ENTRIES SUPPLIED:
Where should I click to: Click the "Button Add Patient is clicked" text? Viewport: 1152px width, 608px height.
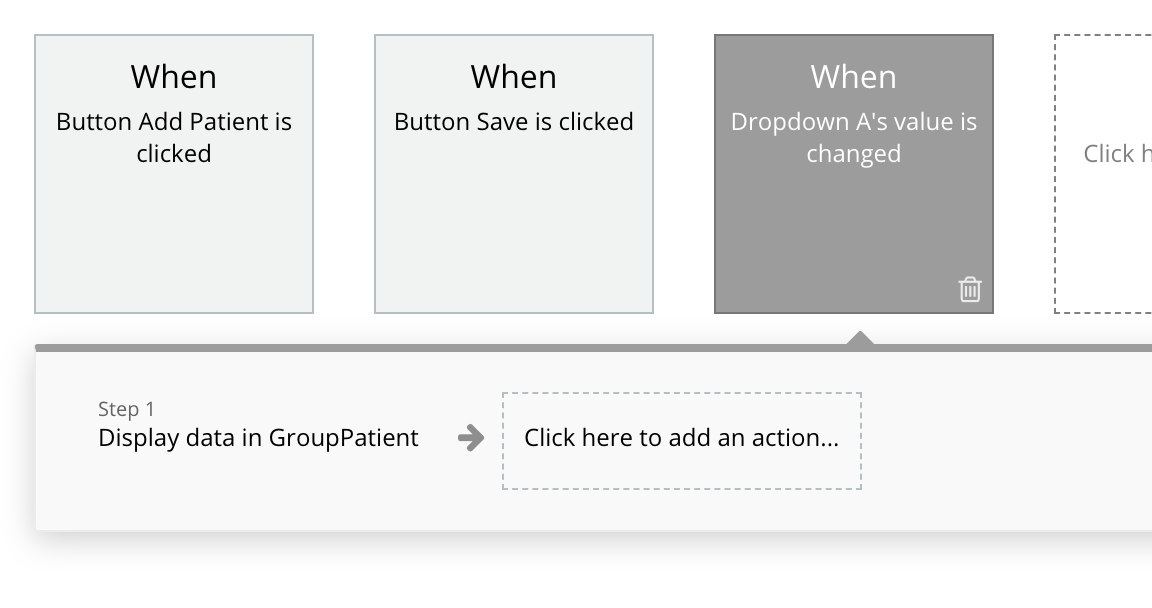174,137
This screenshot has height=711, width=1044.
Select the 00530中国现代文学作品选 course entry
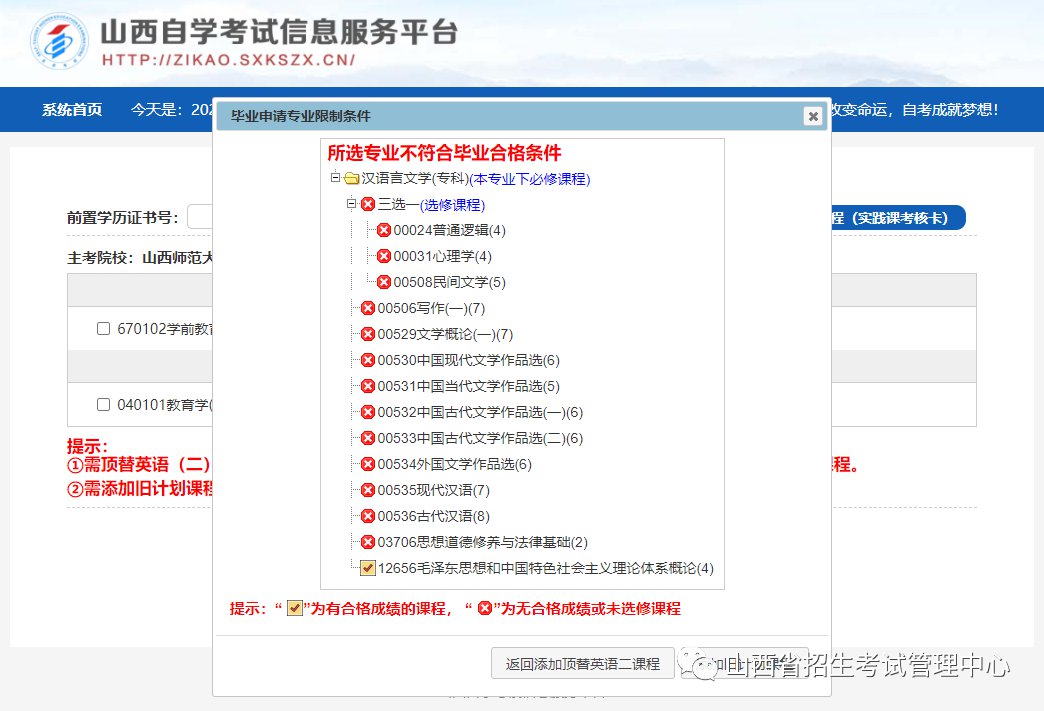(x=468, y=360)

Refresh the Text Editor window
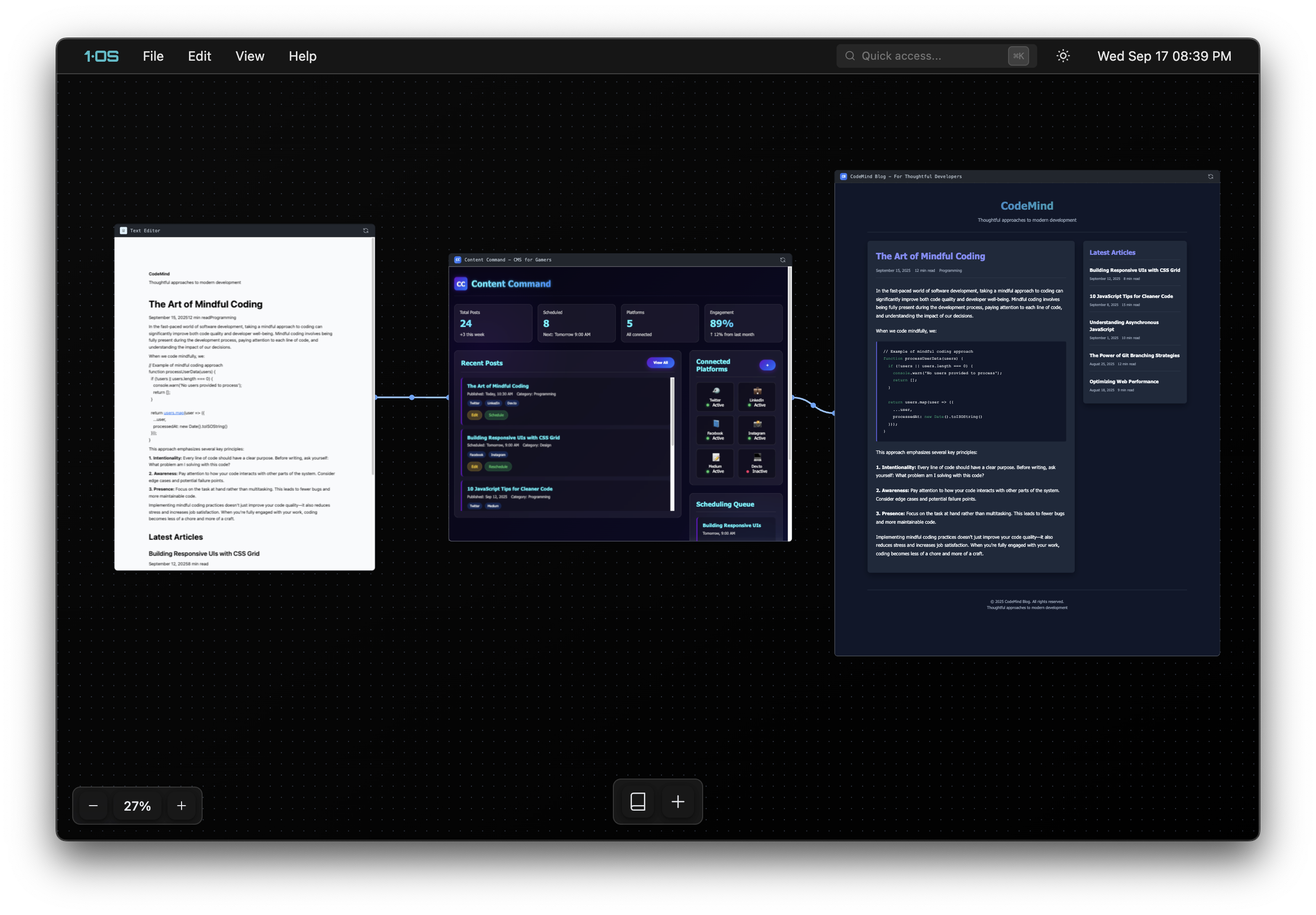[x=366, y=231]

STATED EXERCISE: Rewrite all of the items above, replacing "Refresh" with "Reload" and keeping everything else the same. Leave out the pictures.

REPLY:
Where should I click to: Click the "Button Add Patient is clicked" text? Viewport: 1152px width, 608px height.
174,137
This screenshot has height=711, width=1044.
Select the 00530中国现代文学作品选 course entry
(x=468, y=360)

Reload the Text Editor window
[x=366, y=231]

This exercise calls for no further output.